オレは品行方正な優等生でも紳士でもない、どちらか云えば無頼系である、文章も時々乱暴になる。 真面目にやってきた優等生には冷たい人間が多い、悪い奴もいる。 ドヂな不良系に心の温かい友がいる。 お互いに本音を打ち明けられる。  勉強を否定しているのではないよ、勉強はしたほうがいい、要は向学心・勉強の質の問題だ。 学歴・知識だけで教養人にはなれない、教科書だけの勉強では未完成なのよ、ある期間目標に向けて努力した経験がエライのよ、 それが云いたい。 

酔狂連の仲間たちも皆似たもの同志、失敗経験が豊富だから それなりに人にやさしい、ドヂだから夫々に病気も抱えている、それも基本的に酒呑むと叱られる病気である。 呑んじゃいけない・・だから呑みたい、自然流である。

破廉恥なことをしないだけだ、酒・女・博打・・・ 常にろくなことを考えていない。 皆エラそうなことを云っても 飲むとガキと一緒である、皆優しいのは酒に対する感謝の気持ちを忘れていないからである。 

今年も師走になりました。   忘年会、新年会、酒を呑む機会が多くなる季節です。

キライなこともまだあるが列挙するのもアホらしい、どうでもよくなってきた。

お蔭様で、ホントニお蔭様で・・暮れから正月が楽しみになりました。 旨い肴で美味い酒を ほどほどに呑めるのが スゴーク幸せ。

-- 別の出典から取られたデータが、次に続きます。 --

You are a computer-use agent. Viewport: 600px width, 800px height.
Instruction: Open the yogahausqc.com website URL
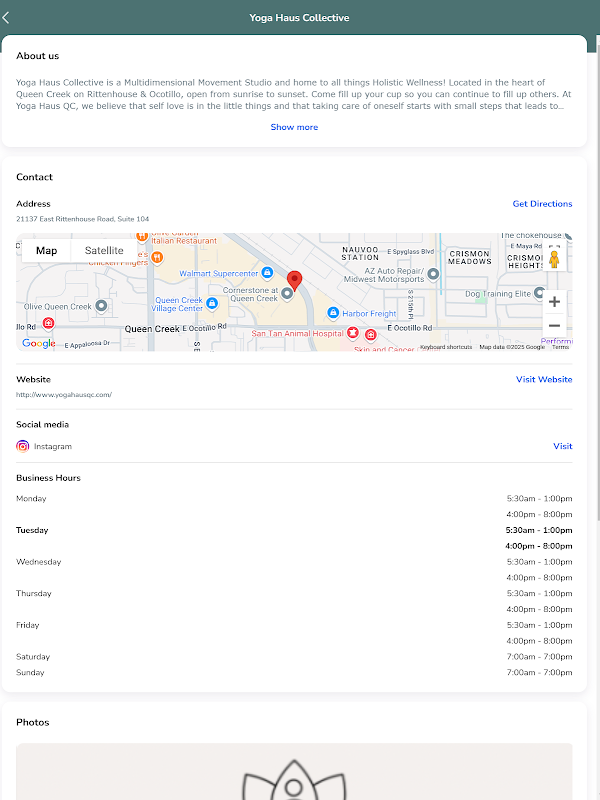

一年一生、一日一生、子連れ狼冥府魔道ではないけど 充実した一年を過ごしたい。 

去年は時の経つのが待ち遠しかった、今年も無事に年末を迎えた、時間は誰にでも平等に経過する。 健康の有難さが やっと分かってきたのかも。  少しでも多くお正月を迎えられるように精進しよう、今日の健康に感謝、ボチボチ行こう・・と思うようになった。 年末の忙しい時期に能書きたれて またシモネタ系で長くなってしまったが 要するに来年もお正月に旨い酒が呑めればいいんだよ。